Vintage style art print of Galway Hooker sailing boats by The Long Walk in The Claddagh district of Galway city.
Claddagh is an area close to the centre of Galway city, where the River Corrib meets Galway Bay. It was formerly a fishing village, just outside the old city walls.
Galway is a city in the West of Ireland, in the province of Connacht. Galway lies on the River Corrib between Lough Corrib and Galway Bay.
Dún Gaillimhe (“Fort at the Mouth (bottom) of the Gaillimh”) was constructed in 1124, by the King of Connacht, Tairrdelbach Ua Conchobair (1088–1156). A settlement grew around it. During the Norman invasion of Connacht in the 1230s, Dún Gaillimhe was captured by Richard Mor de Burgh, who had led the invasion. As the de Burghs eventually became Gaelicised, the merchants of the town, the Tribes of Galway, pushed for greater control over the walled city.

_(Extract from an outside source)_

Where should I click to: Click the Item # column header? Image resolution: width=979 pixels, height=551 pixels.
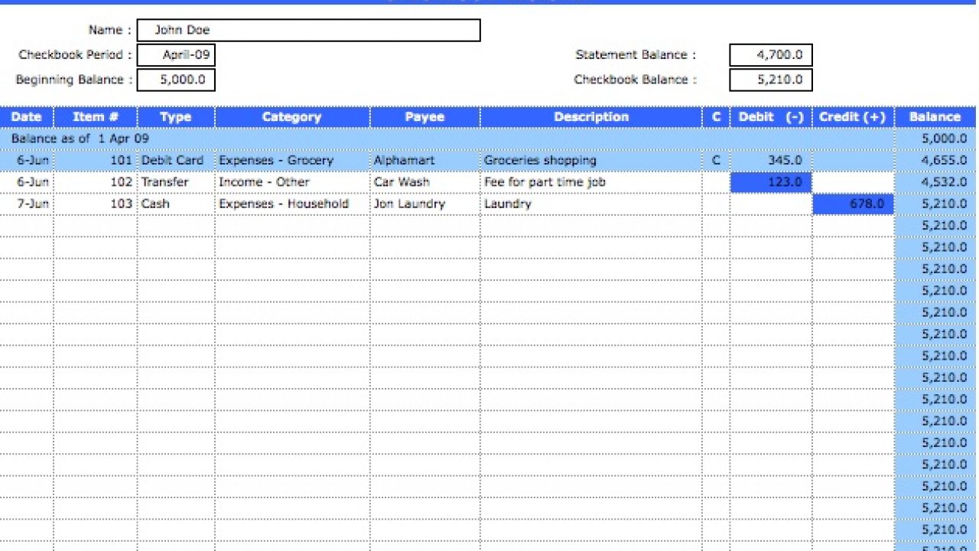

This led to their gaining complete control over the city and to the granting of mayoral status by the English crown in December 1484. Galway endured difficult relations with its Irish neighbours. A notice over the west gate of the city, completed in 1562 by Mayor Thomas Óge Martyn, stated “From the Ferocious O’Flahertys may God protect us”. A by-law forbade the native Irish (as opposed to Galway’s Hiberno-Norman citizens) unrestricted access into Galway, saying “neither O’ nor Mac shall strutte nor swagger through the streets of Galway” without permission.
The Galway hooker (Irish: húicéir) is a traditional fishing boat used in Galway Bay off the west coast of Ireland. The hooker was developed for the strong seas there. It is identified by its sharp, clean entry, bluff bow, marked tumblehome and raked transom. Its sail plan consists of a single mast with a main sail and two foresails. Traditionally, the boat is black (being coated in pitch) and the sails are a dark red-brown.